> **SHORT EXERCISE**: Locate every line in the material below that contains the word "next" and copy each of those lines out.

=====

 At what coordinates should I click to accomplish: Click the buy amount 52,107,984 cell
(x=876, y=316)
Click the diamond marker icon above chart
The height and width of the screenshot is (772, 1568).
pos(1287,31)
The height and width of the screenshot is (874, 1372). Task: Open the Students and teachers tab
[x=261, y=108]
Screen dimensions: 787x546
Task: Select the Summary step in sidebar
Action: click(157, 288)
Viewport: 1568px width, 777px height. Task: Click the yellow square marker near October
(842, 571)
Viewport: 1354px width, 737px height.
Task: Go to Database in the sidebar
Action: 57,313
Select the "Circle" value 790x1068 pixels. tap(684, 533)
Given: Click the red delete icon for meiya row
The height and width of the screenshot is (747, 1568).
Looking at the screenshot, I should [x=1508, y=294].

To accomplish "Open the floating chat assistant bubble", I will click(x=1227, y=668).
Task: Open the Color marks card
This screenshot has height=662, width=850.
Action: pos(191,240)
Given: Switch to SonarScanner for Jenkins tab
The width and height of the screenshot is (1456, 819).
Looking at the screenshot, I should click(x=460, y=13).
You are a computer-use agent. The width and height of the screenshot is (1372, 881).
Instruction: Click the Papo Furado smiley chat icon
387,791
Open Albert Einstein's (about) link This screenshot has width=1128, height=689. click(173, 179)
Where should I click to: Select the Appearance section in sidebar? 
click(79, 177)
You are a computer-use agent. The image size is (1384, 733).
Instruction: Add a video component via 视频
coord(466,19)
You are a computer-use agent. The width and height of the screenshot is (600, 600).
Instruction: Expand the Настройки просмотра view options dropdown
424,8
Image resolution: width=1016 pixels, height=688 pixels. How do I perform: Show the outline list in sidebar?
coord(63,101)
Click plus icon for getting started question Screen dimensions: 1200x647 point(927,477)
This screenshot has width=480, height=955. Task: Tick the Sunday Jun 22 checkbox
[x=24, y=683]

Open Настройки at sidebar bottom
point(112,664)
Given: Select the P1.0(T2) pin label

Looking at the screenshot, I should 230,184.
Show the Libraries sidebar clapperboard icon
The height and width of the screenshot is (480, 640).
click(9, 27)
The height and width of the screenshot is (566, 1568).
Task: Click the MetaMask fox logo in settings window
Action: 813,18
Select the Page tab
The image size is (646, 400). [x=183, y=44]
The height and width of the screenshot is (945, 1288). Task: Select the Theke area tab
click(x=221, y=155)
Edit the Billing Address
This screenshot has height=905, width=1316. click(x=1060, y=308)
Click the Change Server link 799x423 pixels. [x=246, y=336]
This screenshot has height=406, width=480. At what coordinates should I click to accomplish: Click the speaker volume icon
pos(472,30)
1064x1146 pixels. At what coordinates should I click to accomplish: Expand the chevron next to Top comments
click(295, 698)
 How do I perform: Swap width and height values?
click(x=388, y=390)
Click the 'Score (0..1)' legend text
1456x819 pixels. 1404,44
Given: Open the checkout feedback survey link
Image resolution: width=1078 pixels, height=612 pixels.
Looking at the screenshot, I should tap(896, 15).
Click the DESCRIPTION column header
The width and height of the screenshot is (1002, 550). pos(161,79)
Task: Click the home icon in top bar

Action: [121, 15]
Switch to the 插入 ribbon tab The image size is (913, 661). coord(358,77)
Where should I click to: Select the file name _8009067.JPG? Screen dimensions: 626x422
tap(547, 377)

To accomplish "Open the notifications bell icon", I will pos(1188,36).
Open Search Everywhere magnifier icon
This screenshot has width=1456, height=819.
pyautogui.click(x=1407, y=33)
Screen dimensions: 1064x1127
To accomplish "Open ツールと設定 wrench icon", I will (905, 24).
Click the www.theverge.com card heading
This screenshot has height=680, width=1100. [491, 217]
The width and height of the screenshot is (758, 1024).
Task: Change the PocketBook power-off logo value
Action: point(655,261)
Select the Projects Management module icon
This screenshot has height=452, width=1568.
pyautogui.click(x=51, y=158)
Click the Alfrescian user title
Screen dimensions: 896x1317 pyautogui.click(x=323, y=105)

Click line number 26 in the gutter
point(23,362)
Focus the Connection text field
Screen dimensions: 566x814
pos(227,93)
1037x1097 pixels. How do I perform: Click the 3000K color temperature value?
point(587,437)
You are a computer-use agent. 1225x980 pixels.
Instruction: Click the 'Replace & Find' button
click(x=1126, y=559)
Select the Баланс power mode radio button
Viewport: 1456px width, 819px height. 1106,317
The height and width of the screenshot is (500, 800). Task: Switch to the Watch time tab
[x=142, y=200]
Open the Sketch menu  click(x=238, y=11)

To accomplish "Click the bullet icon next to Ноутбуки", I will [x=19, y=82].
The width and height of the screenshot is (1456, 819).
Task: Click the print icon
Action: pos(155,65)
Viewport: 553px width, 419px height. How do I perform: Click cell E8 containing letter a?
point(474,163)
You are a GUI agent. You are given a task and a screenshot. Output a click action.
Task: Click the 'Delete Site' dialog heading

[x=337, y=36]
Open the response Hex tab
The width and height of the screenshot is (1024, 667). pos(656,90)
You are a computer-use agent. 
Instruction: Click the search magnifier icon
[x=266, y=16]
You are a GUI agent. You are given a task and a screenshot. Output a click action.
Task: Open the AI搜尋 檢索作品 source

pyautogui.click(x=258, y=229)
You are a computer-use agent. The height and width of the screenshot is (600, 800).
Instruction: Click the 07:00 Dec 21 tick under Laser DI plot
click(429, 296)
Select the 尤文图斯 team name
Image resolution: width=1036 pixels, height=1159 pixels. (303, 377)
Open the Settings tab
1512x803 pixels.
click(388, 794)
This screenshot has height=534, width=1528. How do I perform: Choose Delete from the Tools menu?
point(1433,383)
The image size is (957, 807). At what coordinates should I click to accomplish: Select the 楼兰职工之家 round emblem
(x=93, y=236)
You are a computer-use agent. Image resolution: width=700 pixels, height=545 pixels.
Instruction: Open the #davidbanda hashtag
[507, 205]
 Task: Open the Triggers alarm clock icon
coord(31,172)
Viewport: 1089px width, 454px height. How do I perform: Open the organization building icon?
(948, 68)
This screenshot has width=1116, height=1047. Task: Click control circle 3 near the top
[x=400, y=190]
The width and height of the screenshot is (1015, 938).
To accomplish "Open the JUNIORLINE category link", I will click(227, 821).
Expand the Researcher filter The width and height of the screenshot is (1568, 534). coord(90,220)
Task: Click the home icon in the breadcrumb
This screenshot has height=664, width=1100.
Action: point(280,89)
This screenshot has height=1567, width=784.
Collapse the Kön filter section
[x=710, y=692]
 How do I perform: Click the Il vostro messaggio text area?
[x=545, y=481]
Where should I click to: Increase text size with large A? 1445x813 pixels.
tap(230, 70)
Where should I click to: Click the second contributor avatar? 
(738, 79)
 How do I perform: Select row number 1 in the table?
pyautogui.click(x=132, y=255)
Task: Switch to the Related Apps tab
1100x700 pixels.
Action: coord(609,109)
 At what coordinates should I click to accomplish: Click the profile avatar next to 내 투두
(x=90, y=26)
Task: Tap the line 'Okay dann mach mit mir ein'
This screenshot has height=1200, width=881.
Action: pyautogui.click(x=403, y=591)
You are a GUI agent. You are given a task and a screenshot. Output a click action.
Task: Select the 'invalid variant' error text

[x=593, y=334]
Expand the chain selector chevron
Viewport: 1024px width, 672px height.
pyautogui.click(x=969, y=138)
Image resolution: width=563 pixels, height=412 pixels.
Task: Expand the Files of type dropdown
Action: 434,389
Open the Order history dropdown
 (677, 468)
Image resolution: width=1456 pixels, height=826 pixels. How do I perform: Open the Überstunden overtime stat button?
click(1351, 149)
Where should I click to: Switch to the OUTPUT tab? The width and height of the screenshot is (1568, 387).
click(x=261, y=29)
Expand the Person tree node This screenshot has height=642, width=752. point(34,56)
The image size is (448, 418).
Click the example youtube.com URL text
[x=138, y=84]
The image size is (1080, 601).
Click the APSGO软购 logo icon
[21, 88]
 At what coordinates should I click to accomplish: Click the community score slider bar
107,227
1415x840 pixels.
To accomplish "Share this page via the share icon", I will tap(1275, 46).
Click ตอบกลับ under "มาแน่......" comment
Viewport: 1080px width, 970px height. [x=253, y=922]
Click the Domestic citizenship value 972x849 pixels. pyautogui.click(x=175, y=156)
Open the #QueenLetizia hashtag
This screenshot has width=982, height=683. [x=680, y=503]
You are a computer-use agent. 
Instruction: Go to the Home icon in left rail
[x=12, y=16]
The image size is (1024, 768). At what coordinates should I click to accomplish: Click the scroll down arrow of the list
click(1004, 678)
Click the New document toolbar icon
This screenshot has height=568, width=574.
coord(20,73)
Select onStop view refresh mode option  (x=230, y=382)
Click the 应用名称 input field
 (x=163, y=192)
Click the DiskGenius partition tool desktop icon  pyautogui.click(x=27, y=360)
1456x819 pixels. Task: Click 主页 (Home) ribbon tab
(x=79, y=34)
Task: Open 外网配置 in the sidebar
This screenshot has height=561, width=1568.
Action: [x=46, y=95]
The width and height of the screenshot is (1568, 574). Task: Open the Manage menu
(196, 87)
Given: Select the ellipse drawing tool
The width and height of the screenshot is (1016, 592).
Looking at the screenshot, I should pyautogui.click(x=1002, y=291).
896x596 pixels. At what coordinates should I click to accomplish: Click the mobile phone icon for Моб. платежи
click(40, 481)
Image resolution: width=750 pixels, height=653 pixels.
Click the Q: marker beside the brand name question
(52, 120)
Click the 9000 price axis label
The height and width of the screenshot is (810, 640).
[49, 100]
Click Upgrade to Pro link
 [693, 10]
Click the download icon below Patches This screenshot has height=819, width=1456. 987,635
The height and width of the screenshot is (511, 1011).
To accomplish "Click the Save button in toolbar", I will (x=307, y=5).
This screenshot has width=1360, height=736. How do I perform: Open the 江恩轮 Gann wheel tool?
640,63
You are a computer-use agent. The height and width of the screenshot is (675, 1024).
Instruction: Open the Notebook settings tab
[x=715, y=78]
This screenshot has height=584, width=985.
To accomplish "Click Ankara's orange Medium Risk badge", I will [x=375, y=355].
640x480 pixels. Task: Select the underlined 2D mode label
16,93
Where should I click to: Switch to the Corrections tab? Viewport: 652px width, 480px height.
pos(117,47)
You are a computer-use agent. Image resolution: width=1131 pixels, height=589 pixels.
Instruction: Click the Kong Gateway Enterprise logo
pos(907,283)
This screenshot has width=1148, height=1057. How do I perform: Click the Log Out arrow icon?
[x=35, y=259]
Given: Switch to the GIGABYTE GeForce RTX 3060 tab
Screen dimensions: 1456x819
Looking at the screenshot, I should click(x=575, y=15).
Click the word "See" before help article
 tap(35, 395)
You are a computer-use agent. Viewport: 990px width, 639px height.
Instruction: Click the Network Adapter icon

=====

> **EXERCISE ANSWER**:
1064x1146 pixels. At what coordinates should I click to accomplish: Expand the chevron next to Top comments
To accomplish "Click the bullet icon next to Ноутбуки", I will [x=19, y=82].
 At what coordinates should I click to accomplish: Click the profile avatar next to 내 투두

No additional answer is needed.